Learning is just collecting for information

For the past week, I have been hooked on the newly released JFK files. I was a conspiracy buff in my 20s (long since not) and these files were one of those mythic items at the time. Promised in Oliver Stone’s JFK to be the answers to all questions.

I have been digging through them, and my eagerness to download them all and jump in reminded me of a personality trait that has been my greatest strength and also led me to accumulate so much over the years.

I have a compulsive, completionist personality.

That’s why I am drawn to collecting but also to learning.

Collecting is, at its core, the desire to have all, some, most, or the most perfect assemblage of something. As defined by you or by others. Every issue of a comic series, every movie by a certain director, a spoon from every city you’ve visited.

My youth was one of checklists, want lists, and things I “needed” to keep the collections complete.


I am compelled to see how things fit together. I learned how to make databases as a teen in the 90s so I could keep track of comic characters. My fascination with religion that led me to two degrees in the subject was born of a desire to understand how the pieces of it impact our lives and culture.

My passion for learning is, at times, overwhelming. When I find a new subject of interest, I feel compelled to dive in. To research it to exhaustion. When I began reading about the rise of fascism in 1930s Germany, I devoured book after book on the subject until repetition finally ended the thread.

When I discovered minimalism, I did notjust watch one documentary, I read a dozen books. Again only taking a break when I couldn’t glean anything new out of the next pile of source material.

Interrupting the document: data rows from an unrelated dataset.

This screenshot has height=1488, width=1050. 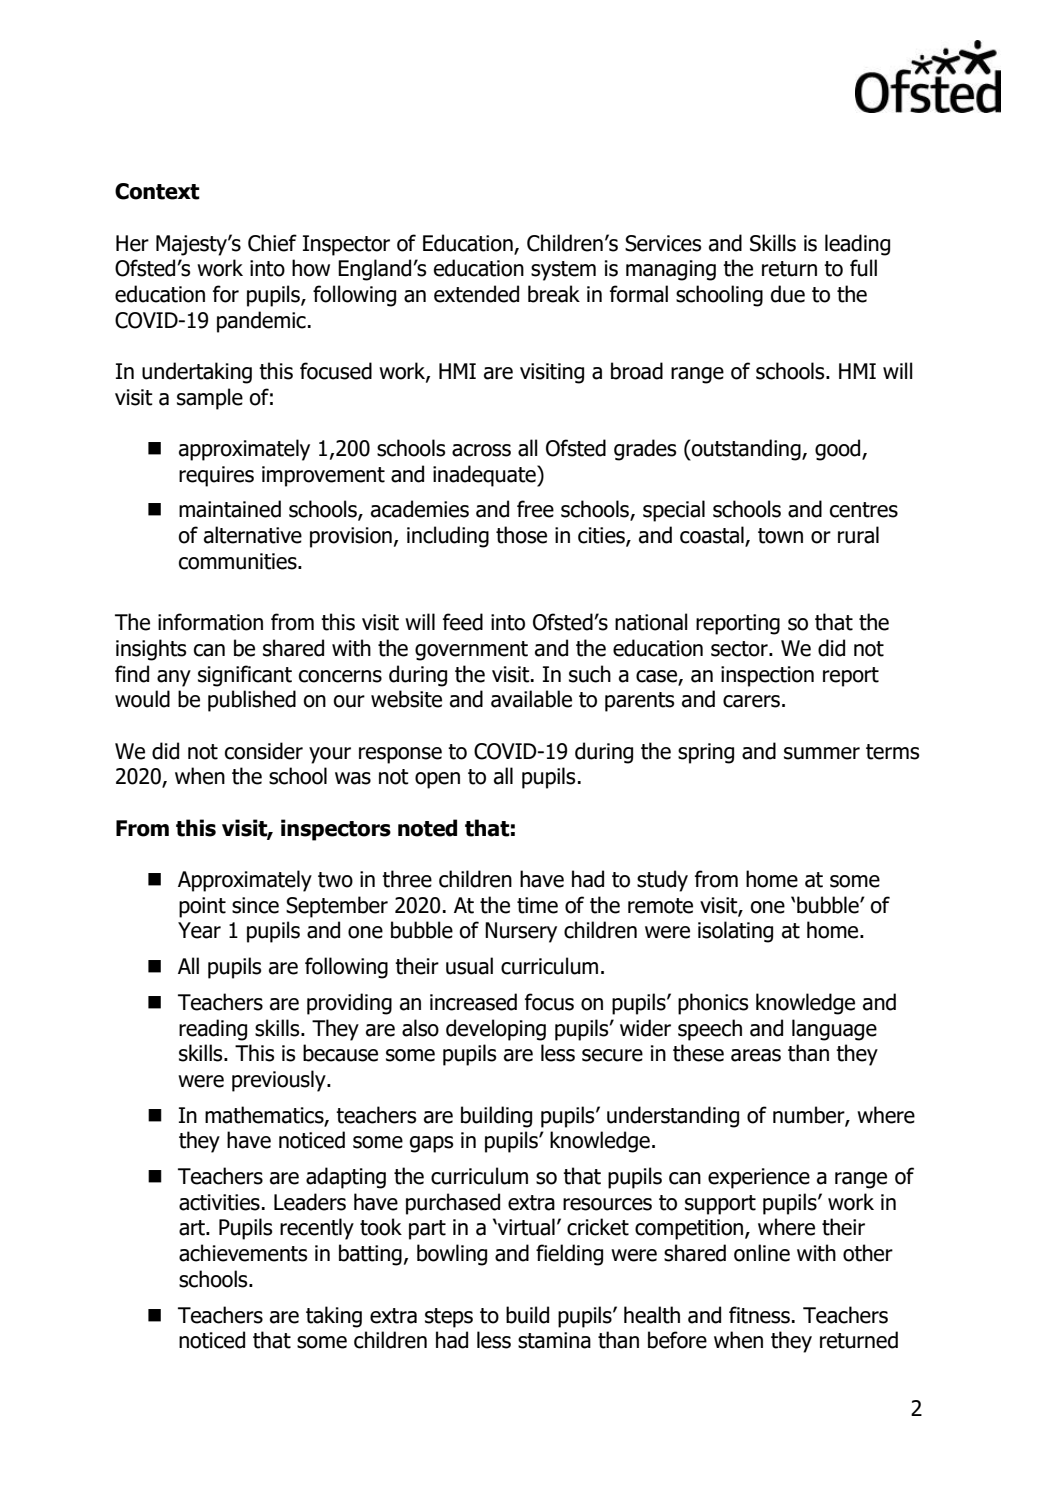 I want to click on Chief, so click(x=272, y=243).
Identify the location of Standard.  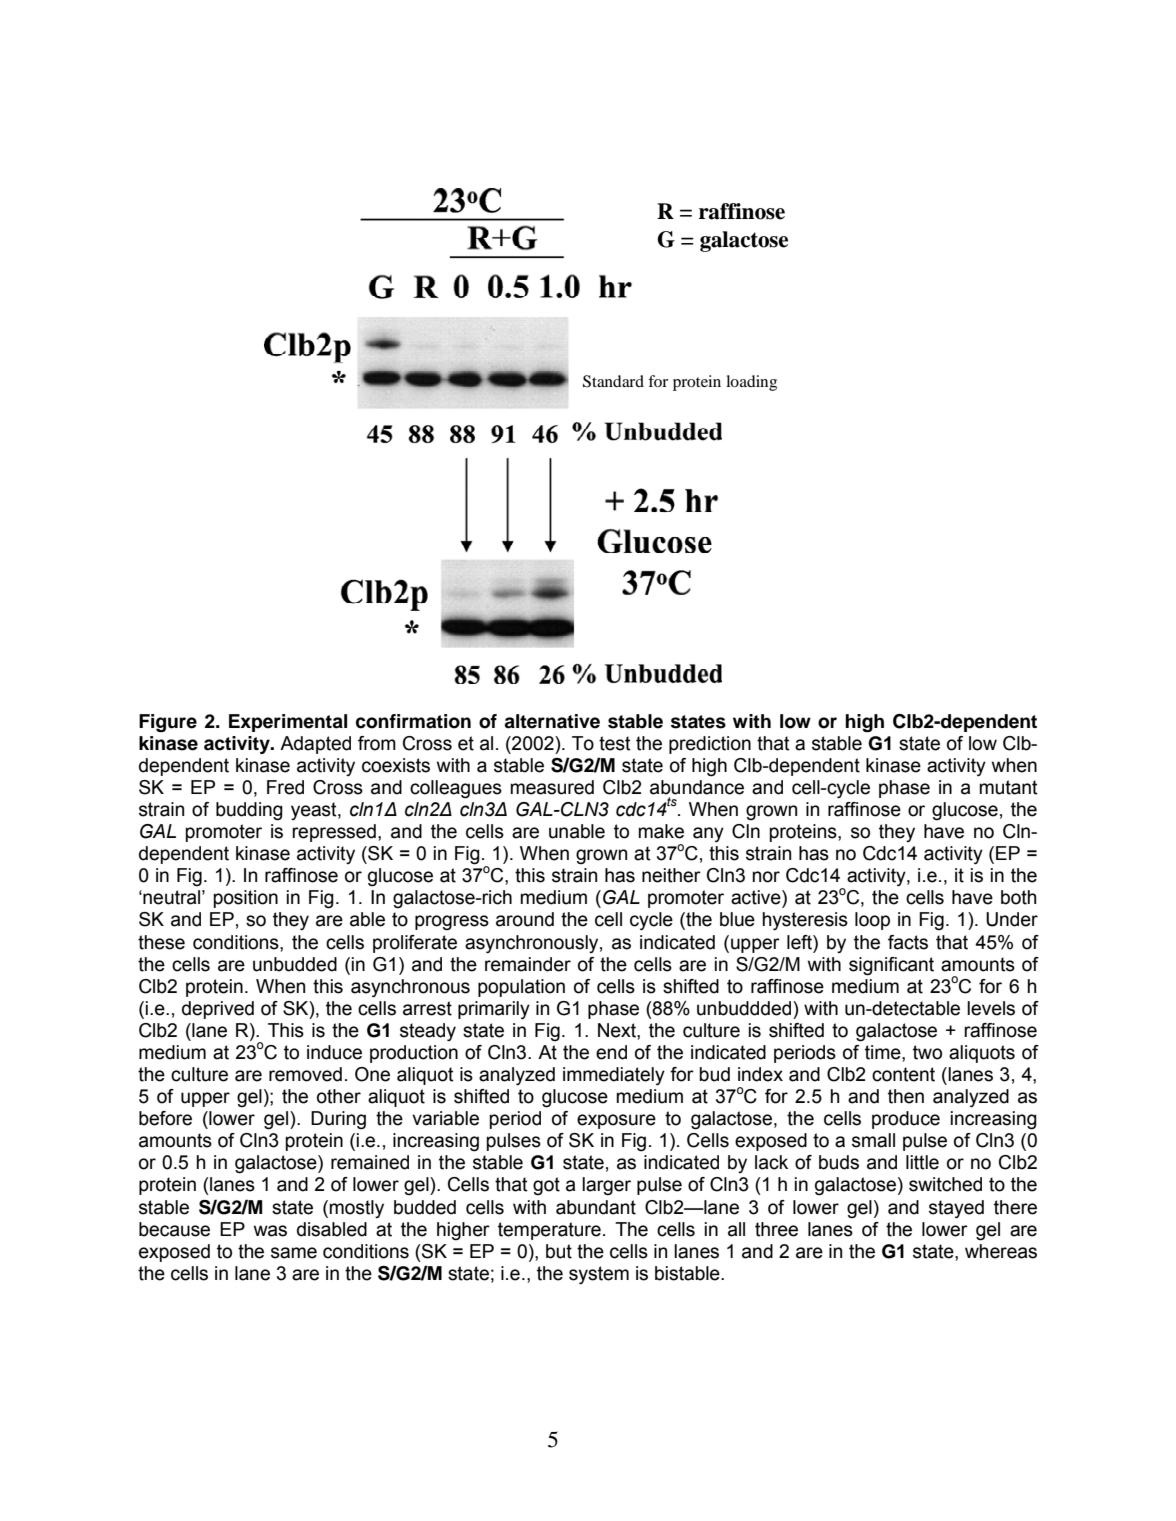
(613, 381).
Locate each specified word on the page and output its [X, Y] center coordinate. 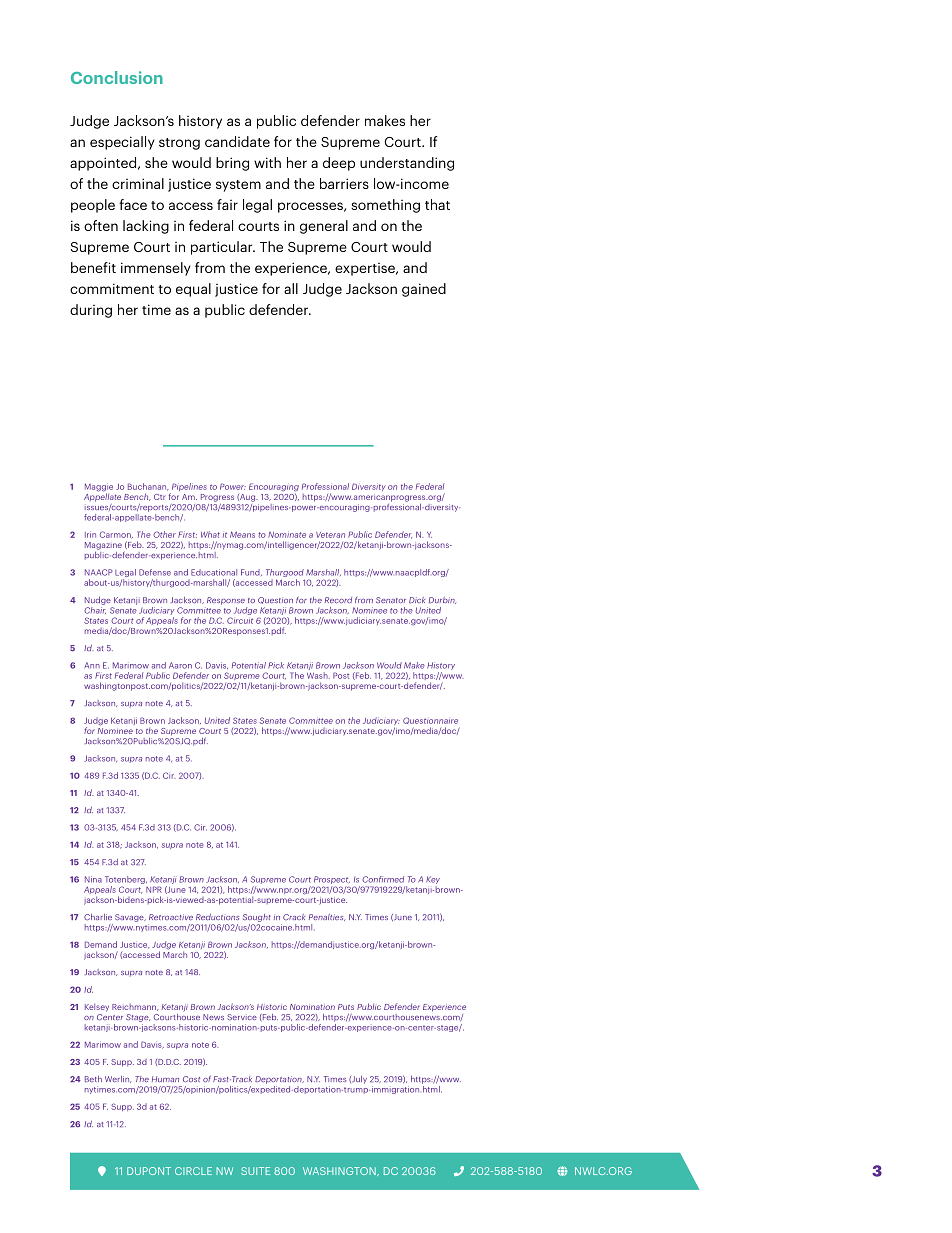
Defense [155, 572]
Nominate [287, 534]
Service [242, 1017]
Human [165, 1079]
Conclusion [117, 77]
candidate [237, 141]
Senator [391, 600]
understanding [407, 164]
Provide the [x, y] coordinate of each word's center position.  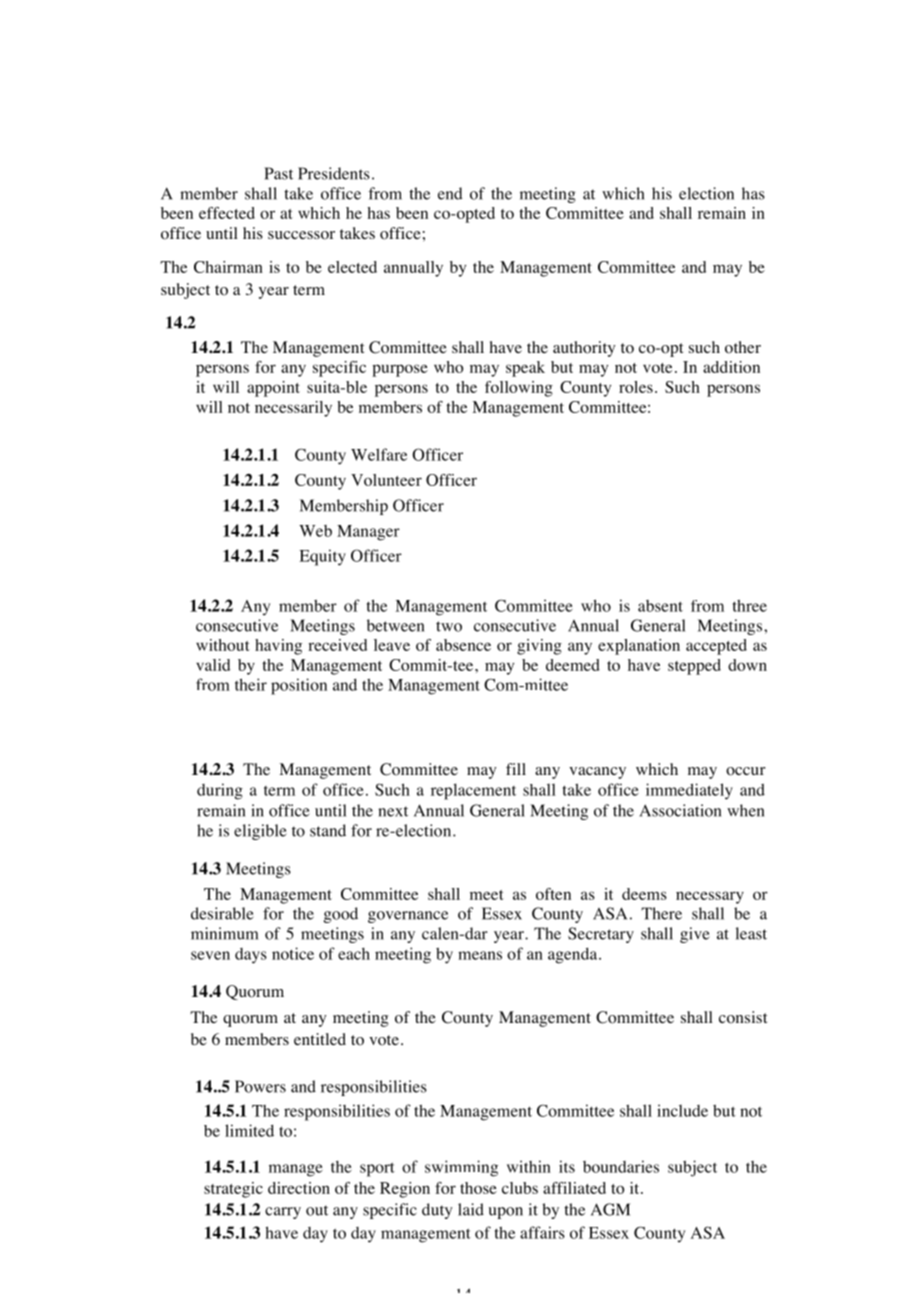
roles [636, 387]
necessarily [293, 409]
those [478, 1188]
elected [352, 267]
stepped [694, 667]
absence [463, 645]
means [480, 955]
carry [283, 1213]
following [519, 389]
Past [278, 173]
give [695, 935]
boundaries [621, 1166]
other [743, 347]
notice [293, 953]
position [299, 686]
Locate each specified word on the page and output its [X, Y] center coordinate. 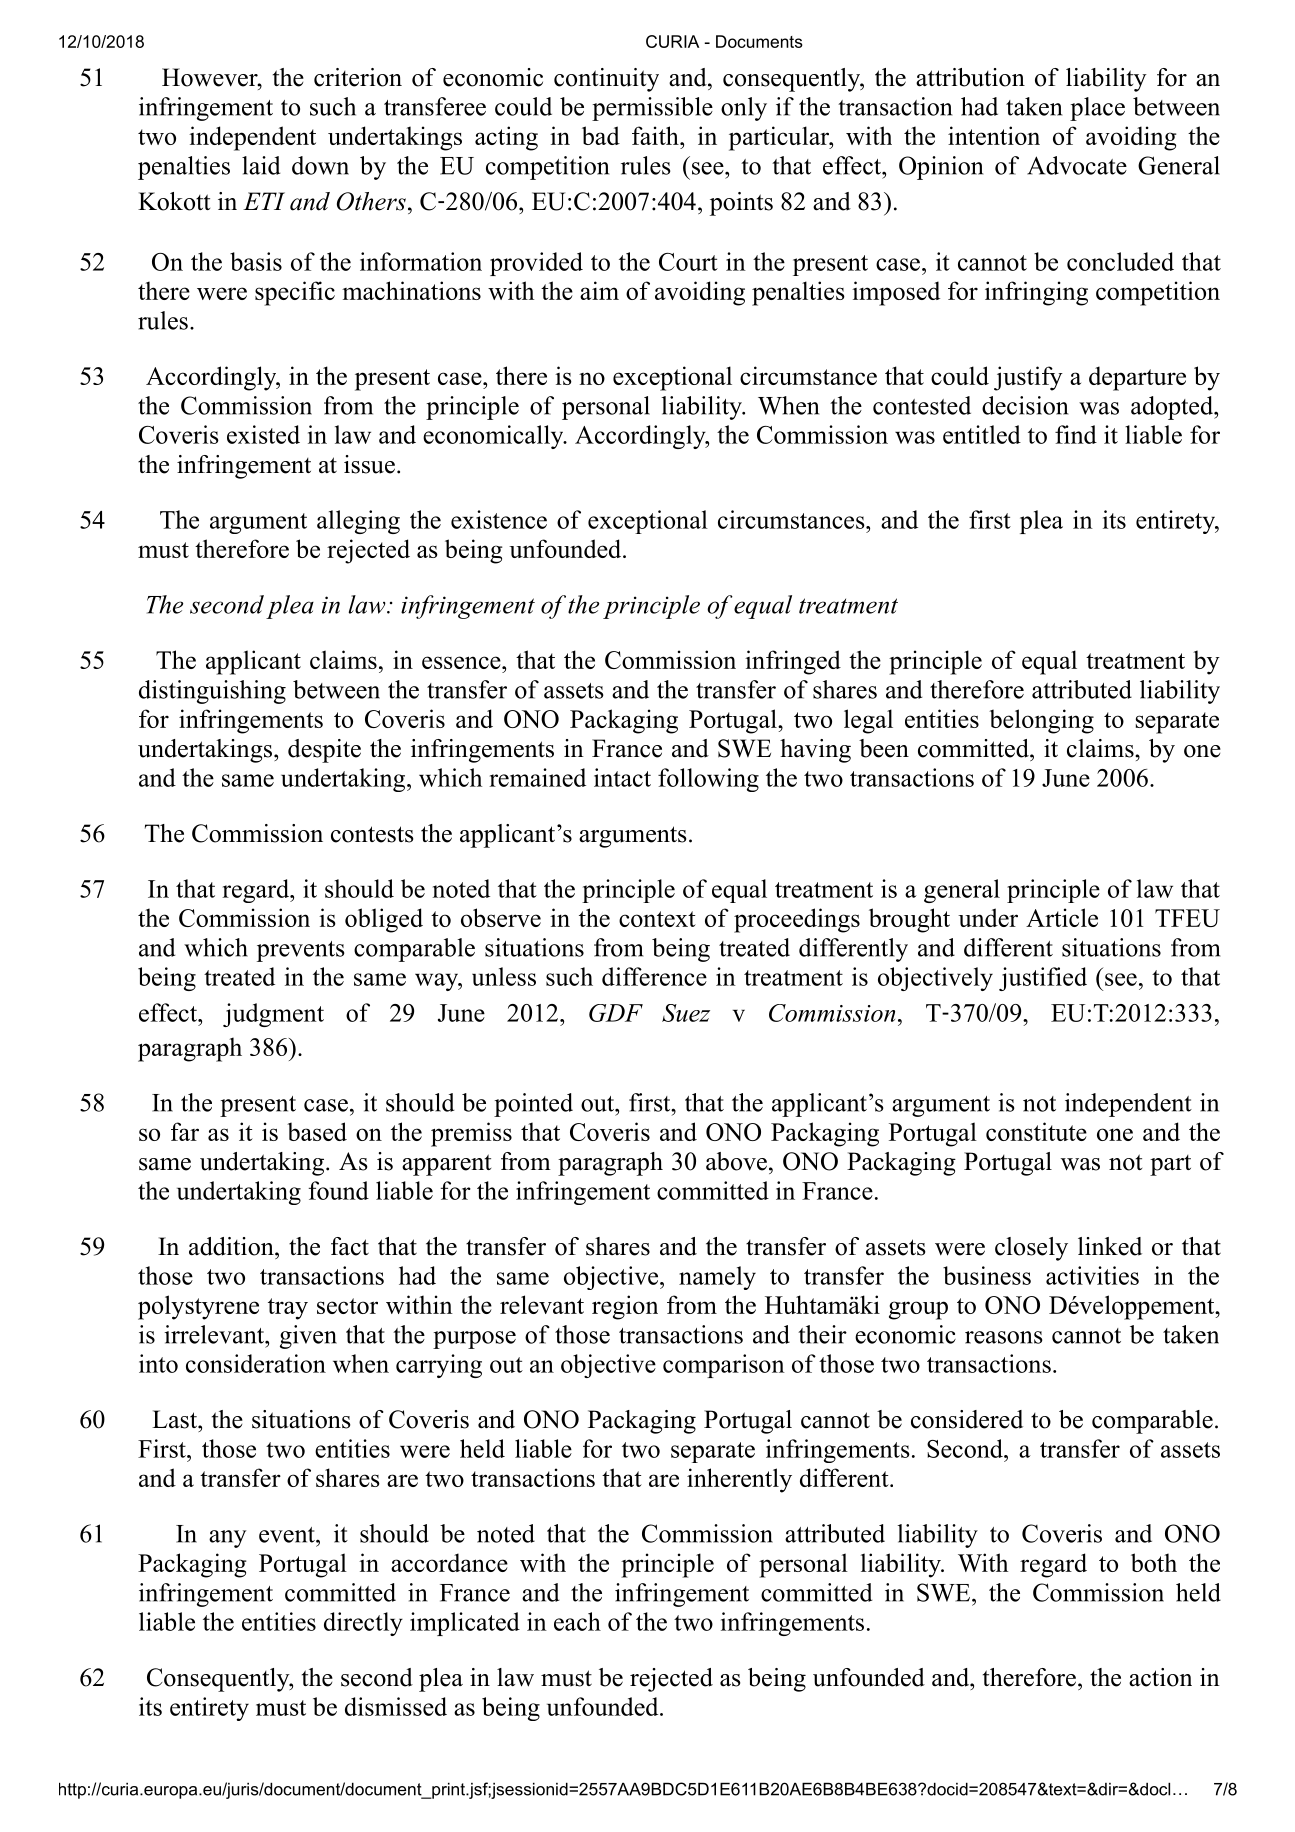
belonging [1041, 721]
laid [261, 165]
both [1154, 1562]
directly [363, 1624]
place [1097, 109]
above [736, 1161]
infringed [793, 662]
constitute [1036, 1131]
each [577, 1621]
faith [656, 135]
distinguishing [212, 692]
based [317, 1131]
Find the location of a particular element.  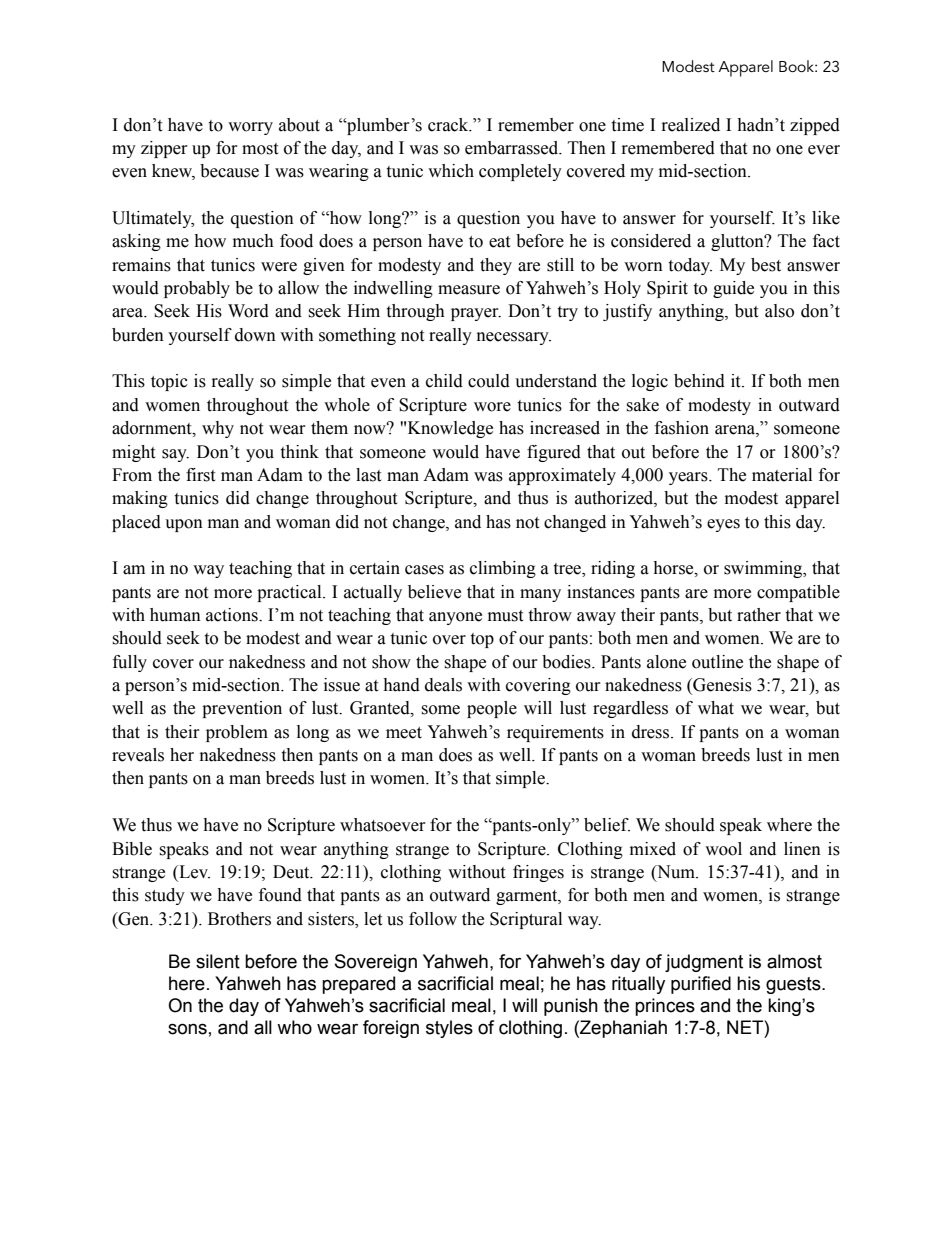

This desire to reach the end of the body of knowledge is perhaps the biggest challenge I currently have with social media. I┬ácan’t get the ‘complete’ anything there. There is no ‘bottom’ to the Twitter or Facebook timeline. Instead, Twitter eventually stops loading page scrolls but promises it is only a problem “at this time.”

I can only get up to the minute. And part of my brain is hooked on the next thing not from a fear of missing out, but instead an innate desire to have all of the information.


I have been told in the past that I fixate on topics, sometimes to the irritation of those around me. That is not something that will change, because that fixation, the intellectual curiosity, is what drives me to learn and be better at what I do. It is what drives my thinking in minimalism.

Years ago I kept a journal and the first thing I wrote in it was a promise to myself – “For every thing I learn, I will learn one more.”